Ładnie rozwiązano problem odnajdywania swoich oddziałów – zwłaszcza iż te, które znajdują się wewnątrz miasta znikają z mapy, gdy zostaną odznaczone. Rozwiązano to prosto – w grze jednym kliknięciem można przywołać okno ze spisem wszystkich oddziałów znajdujących się pod kontrolą gracza. Następnie równie łatwo można wycentrować ekran na wybranym regimencie. Bardzo to wygodne i przydatne. W tej grze nie ma żadnego systemu rekrutacji – należy wygrać tym, co się otrzymało na starcie, chociaż możliwe jest uzupełnianie strat w oddziale. Odbywa się to automatycznie, jeśli uszczuplony regiment stacjonuje w pobliżu odpowiednio dużego miasta. Zresztą automatycznie też są formowane ewentualne oddziały ochotników, których rozmiar i samo pojawienie się zależy od lojalności mieszkańców. Ogólnie zresztą gra ma wiele drobnych elementów (pogoda, zaopatrzenie), które wpływają na rozgrywkę, ale są załatwiane w sposób automatyczny.
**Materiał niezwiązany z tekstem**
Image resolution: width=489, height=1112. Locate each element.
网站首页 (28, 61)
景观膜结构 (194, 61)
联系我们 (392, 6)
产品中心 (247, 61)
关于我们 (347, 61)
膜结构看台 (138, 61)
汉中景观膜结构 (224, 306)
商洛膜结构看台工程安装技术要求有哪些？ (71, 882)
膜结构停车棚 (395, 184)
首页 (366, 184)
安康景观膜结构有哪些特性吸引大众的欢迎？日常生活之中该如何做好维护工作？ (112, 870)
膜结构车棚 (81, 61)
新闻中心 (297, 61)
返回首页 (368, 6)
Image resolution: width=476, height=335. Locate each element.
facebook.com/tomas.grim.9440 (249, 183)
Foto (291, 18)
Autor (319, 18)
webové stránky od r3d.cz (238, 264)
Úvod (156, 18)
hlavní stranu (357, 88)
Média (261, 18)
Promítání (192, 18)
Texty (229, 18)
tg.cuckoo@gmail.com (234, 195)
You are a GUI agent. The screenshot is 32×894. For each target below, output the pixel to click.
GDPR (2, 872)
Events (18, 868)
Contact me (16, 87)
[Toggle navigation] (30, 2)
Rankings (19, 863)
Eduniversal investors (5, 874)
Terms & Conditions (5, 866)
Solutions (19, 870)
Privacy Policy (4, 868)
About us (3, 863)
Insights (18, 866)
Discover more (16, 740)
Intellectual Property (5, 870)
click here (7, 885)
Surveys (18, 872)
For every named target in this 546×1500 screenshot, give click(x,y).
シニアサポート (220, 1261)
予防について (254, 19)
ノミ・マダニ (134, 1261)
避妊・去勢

Pozostaje aspekt bitewny, który tutaj jednak nie jest specjalnie fascynujący. Starcia są rozgrywane automatycznie. Gra porównuje siłę i liczebność oddziałów, wpływ dowódców, dodaje wszelkie modyfikatory wynikające z ukształtowania terenu, obranej postawy, zaopatrzenia itp. i tylko przedstawia wynik walki. Podsumowanie bitwy jest zrobione dobrze, chociaż początkowo wygląda, jak pisane po chińsku i ciężko zrozumieć cokolwiek, jednak z czasem można się połapać w tym, co dany opis oznacza i przeanalizować powód porażki lub zwycięstwa. Oczywiście byłoby miło, gdyby twórcy zaaplikowali jakiś system bitwy na oddzielnej, podzielonej na heksy mapie, no ale tego nie zrobili.

GramTV przedstawia:

Grafika i dźwięki

Cóż – to budżetówka, więc trudno wymagać od niej superoprawy audiowizualnej. Pionki symbolizujące armie są ładne, nieco gorzej z mapami – są przesadnie zapaćkane i słabo widać nazwy sektorów (denerwuje to zwłaszcza w samouczku). Dobrze, że miasta konieczne do osiągnięcia zwycięstwa zostało wyraźnie i jednoznacznie oznaczone, dzięki temu nie ma problemów z planowaniem kolejnych ruchów. Gorzej z oznaczeniem poszczególnych terenów – czasami ciężko dostrzec, w którym z sektorów znajduje się wroga armia, a który jest jeszcze czysty. Jeszcze skromniejsza jest oprawa dźwiękowa – odgłosy bitwy są bardzo monotonne, zawsze takie same, niezależnie od składu walczących armii. Przygrywająca muzyka, to typowe, wojskowe rytmy, odpowiadające tamtym czasom.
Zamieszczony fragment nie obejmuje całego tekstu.